U.S. intelligence officials came to the defense of the extensive surveillance programs carried out by the National Security Agency Tuesday, claiming the programs have protected Americans.
Gen. Keith B. Alexander, the director of the NSA, said at a public hearing today that the agency’s collection of e-mail and phone call content, as well as its compilation of domestic phone call records helped prevent over 50 terrorist actions since 9/11, according to the New York Times.
“In the 12 years since the attacks on Sept. 11, we have lived in relative safety and security as a nation,” Alexander said. “That security is a direct result of the intelligence community’s quiet efforts to better connect the dots and learn from the mistakes that permitted those attacks to occur in 9/11.”
The government’s efforts to explain its actions came after Edward Snowden, a former contractor at the NSA, leaked information about the NSA’s activities and criticized the U.S. government for spying on Americans and for needlessly infringing on its citizens’ privacy.
On Monday, Snowden accused the U.S. government of denying him the right to a fair trial by condemning him guilty of treason and verbally attacked both President Barack Obama and former Vice President Dick Cheney for their promotion of the government’s disregard for American civil liberties.
Sean Joyce, the deputy director of the Federal Bureau of Investigation, disclosed two cases as examples of how the surveillance programs have helped Americans. One was a bomb threat to the New York Stock Exchange and the other was the potential funding of a terrorist group by an American citizen — both cases in which the U.S. apparently stopped the threats because of knowledge obtained using the sweeping surveillance programs.

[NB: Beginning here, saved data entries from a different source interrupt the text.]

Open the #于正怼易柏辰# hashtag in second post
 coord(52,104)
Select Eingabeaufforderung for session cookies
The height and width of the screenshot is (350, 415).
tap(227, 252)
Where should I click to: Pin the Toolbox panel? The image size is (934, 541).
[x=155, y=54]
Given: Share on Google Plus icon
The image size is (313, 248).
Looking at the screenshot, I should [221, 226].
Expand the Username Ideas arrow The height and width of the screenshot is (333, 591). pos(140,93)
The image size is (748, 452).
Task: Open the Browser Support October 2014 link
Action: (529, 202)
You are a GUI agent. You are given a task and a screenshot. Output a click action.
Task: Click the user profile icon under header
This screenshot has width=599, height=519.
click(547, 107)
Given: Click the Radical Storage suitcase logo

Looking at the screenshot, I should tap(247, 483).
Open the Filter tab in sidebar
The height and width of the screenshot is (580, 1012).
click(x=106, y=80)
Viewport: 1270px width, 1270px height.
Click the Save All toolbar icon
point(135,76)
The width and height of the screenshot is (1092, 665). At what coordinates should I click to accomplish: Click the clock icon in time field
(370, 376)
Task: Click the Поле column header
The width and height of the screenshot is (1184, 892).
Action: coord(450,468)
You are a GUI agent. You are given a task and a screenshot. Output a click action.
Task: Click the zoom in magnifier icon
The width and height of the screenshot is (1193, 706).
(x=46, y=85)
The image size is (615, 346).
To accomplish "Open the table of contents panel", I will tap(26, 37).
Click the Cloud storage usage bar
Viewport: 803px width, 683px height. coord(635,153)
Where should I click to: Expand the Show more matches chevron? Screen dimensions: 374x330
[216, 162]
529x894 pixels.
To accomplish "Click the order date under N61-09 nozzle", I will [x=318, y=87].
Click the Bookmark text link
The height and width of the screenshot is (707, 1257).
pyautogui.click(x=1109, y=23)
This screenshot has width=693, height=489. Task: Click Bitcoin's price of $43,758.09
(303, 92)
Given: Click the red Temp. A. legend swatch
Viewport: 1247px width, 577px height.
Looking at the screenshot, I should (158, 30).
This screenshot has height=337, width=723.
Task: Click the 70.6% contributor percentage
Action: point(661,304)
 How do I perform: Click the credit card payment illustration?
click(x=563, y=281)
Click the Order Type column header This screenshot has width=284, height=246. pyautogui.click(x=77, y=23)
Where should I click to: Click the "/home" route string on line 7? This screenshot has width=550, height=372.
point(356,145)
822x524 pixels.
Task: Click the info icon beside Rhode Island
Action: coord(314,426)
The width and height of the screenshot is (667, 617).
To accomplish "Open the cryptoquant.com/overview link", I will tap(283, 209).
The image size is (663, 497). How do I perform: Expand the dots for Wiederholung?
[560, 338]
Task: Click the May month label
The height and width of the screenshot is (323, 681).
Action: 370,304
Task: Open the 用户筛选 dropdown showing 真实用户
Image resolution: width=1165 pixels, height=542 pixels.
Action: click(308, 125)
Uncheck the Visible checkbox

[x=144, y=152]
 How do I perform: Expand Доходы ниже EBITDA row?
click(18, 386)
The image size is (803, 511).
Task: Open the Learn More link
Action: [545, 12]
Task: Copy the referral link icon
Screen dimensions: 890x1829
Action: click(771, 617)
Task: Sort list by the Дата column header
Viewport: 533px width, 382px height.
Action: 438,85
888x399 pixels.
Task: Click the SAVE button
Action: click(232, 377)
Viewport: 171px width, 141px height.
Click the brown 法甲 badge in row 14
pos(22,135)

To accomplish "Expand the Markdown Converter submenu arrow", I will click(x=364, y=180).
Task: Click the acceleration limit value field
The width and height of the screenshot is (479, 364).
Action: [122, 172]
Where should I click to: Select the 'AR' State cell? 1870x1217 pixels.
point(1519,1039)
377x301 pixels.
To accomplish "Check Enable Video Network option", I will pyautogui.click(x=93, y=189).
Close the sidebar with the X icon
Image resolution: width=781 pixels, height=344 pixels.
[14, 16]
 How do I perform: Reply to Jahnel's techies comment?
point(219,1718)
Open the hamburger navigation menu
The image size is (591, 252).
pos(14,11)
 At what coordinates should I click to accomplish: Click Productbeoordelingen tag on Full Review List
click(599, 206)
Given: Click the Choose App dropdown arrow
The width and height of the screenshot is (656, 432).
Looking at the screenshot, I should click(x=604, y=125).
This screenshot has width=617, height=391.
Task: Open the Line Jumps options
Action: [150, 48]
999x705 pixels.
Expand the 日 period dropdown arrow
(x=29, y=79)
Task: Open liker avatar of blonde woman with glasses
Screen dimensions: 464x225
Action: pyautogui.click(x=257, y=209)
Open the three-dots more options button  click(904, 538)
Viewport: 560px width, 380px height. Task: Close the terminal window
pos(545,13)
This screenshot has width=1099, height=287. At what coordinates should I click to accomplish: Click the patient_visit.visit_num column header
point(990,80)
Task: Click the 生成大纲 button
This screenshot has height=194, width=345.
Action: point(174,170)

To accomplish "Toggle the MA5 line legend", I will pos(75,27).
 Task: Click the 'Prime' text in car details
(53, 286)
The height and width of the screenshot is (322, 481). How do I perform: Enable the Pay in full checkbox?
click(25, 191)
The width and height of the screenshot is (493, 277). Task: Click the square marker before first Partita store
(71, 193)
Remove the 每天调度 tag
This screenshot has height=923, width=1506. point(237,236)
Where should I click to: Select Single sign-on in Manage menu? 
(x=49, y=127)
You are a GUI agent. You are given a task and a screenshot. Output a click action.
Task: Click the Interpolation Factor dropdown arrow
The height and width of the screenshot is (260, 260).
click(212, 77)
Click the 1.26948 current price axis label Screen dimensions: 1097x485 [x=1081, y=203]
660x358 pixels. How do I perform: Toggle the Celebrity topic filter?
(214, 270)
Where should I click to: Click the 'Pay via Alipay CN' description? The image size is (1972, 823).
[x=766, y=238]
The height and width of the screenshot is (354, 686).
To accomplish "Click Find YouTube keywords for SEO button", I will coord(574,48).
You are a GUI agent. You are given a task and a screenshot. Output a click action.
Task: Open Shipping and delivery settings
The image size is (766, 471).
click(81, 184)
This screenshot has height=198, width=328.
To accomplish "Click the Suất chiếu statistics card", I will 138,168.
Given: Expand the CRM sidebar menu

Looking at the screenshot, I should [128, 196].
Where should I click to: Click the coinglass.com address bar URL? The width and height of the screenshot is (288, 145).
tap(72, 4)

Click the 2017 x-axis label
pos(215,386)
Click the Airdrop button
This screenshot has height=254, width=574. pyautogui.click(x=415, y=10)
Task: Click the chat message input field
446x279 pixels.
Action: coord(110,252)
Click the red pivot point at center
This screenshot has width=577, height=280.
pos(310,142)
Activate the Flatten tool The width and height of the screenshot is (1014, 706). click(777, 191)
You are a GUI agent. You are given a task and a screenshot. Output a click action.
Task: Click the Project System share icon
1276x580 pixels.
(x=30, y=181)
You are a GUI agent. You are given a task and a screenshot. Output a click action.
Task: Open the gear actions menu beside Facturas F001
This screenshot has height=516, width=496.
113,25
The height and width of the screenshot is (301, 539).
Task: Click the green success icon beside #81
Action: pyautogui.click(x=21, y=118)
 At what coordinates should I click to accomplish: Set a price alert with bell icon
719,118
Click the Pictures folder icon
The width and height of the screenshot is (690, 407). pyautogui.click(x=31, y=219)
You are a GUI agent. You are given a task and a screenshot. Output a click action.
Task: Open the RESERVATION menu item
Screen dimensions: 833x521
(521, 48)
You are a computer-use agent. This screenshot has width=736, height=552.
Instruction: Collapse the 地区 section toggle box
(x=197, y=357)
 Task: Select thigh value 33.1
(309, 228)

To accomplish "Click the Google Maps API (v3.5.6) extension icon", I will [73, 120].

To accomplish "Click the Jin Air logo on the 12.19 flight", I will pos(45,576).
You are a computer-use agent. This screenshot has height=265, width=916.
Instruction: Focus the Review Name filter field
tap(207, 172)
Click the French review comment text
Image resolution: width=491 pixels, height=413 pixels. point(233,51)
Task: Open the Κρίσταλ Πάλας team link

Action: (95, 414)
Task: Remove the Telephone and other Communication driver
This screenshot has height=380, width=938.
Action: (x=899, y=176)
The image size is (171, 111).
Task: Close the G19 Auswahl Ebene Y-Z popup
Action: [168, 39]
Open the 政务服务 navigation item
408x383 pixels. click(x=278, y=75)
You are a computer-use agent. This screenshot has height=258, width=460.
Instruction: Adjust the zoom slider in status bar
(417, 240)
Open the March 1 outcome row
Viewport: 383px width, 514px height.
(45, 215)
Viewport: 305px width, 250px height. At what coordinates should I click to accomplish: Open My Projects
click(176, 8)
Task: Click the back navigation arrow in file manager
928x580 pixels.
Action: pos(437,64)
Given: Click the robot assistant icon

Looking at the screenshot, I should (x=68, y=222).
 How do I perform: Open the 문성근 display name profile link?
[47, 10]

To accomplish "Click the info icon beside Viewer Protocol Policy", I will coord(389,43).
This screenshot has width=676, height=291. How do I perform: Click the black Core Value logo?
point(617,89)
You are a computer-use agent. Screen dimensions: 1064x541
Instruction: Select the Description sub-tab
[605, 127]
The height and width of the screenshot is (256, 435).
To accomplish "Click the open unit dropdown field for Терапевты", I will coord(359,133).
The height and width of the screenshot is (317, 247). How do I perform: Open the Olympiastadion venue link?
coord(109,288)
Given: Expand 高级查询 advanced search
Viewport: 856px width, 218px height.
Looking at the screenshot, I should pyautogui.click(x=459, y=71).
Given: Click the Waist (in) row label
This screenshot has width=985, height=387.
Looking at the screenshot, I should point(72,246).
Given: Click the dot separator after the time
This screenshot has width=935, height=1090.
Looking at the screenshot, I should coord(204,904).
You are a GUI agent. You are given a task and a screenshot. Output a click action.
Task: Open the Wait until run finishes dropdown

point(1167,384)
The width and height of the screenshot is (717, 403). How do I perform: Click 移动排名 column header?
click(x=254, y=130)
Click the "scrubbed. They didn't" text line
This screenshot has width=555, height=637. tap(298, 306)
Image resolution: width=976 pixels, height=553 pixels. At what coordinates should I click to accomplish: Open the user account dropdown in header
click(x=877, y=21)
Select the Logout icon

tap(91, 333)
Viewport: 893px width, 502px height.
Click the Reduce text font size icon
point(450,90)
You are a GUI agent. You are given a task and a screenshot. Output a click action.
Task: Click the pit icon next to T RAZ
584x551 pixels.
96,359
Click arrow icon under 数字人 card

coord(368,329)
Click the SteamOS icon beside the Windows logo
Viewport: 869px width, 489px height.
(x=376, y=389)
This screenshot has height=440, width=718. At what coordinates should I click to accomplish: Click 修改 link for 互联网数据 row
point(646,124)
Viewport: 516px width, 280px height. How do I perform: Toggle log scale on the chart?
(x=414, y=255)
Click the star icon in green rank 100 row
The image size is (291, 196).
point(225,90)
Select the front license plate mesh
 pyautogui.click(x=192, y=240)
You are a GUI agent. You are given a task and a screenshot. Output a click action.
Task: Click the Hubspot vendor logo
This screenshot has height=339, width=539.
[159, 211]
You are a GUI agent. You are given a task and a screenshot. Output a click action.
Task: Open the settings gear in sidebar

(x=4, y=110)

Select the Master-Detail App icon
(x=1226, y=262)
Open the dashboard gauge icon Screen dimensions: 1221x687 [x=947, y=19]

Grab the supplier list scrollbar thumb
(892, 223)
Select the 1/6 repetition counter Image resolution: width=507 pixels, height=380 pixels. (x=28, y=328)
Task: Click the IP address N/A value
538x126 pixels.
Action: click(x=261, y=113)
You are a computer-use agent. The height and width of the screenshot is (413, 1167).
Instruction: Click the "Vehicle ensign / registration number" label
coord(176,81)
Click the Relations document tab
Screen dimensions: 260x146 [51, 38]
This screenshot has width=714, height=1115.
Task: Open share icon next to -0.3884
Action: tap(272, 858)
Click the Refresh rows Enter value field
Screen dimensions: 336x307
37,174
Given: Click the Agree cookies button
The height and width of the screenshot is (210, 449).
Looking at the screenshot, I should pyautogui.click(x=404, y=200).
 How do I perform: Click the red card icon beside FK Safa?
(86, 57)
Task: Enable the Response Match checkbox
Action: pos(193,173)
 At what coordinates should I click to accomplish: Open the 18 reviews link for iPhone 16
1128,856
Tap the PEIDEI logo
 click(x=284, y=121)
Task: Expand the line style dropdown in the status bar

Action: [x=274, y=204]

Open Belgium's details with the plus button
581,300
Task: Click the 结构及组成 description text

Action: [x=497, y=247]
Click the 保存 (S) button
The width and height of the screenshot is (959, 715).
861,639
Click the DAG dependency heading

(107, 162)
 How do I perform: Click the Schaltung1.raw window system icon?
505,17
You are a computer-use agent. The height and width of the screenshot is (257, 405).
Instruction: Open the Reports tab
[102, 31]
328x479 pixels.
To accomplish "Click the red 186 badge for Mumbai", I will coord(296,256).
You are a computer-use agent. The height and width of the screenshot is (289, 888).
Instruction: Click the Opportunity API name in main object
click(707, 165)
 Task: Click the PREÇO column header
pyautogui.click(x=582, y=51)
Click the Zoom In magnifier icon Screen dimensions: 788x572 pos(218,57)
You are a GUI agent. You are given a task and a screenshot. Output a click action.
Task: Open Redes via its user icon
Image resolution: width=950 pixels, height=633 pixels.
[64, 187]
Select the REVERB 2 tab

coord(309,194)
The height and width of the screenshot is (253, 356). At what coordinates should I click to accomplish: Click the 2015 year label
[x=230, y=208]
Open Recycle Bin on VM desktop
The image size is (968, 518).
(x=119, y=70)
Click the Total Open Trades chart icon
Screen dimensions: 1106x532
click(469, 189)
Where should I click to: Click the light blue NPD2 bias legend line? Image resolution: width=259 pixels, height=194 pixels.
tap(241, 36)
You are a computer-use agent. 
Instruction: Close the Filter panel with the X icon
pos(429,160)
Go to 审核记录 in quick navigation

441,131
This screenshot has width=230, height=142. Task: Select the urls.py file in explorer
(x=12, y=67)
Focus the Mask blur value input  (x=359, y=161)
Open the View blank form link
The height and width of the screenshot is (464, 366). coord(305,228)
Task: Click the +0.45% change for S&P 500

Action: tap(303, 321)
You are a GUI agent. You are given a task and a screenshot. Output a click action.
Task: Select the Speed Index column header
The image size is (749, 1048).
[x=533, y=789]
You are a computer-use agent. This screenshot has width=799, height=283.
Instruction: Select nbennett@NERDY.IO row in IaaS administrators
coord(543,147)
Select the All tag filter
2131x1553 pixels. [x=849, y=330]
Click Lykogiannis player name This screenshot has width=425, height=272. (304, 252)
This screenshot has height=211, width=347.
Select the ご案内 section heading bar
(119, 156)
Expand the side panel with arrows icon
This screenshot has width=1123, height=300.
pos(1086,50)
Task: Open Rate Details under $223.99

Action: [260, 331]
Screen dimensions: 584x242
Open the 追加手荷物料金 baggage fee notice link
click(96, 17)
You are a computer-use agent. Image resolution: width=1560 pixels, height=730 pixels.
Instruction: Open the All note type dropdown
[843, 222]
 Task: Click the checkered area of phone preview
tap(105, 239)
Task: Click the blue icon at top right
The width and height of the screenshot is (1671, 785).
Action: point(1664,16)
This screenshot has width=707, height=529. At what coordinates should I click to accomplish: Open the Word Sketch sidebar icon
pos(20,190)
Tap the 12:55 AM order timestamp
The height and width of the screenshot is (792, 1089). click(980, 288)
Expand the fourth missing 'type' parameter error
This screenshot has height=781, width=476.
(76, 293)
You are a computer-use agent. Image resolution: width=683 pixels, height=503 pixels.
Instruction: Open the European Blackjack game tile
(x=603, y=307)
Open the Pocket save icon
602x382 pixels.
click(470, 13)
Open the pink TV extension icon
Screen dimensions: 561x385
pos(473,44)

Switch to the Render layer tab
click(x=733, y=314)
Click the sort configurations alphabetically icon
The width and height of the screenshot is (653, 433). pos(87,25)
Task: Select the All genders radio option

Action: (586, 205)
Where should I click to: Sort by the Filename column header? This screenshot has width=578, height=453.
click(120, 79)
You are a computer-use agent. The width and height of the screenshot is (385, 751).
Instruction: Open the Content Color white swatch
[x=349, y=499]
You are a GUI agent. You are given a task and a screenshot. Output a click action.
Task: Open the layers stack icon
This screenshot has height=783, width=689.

Intelligence officials have also recently disclosed some details about how extensive the surveillance efforts are, such as how the government holds phone records no longer than five years and how the NSA does not listen to phone calls between only domestic parties without a warrant.
Alexander said it was important that the majority of information about the NSA’s programs and other cases be withheld from the public, for safety reasons.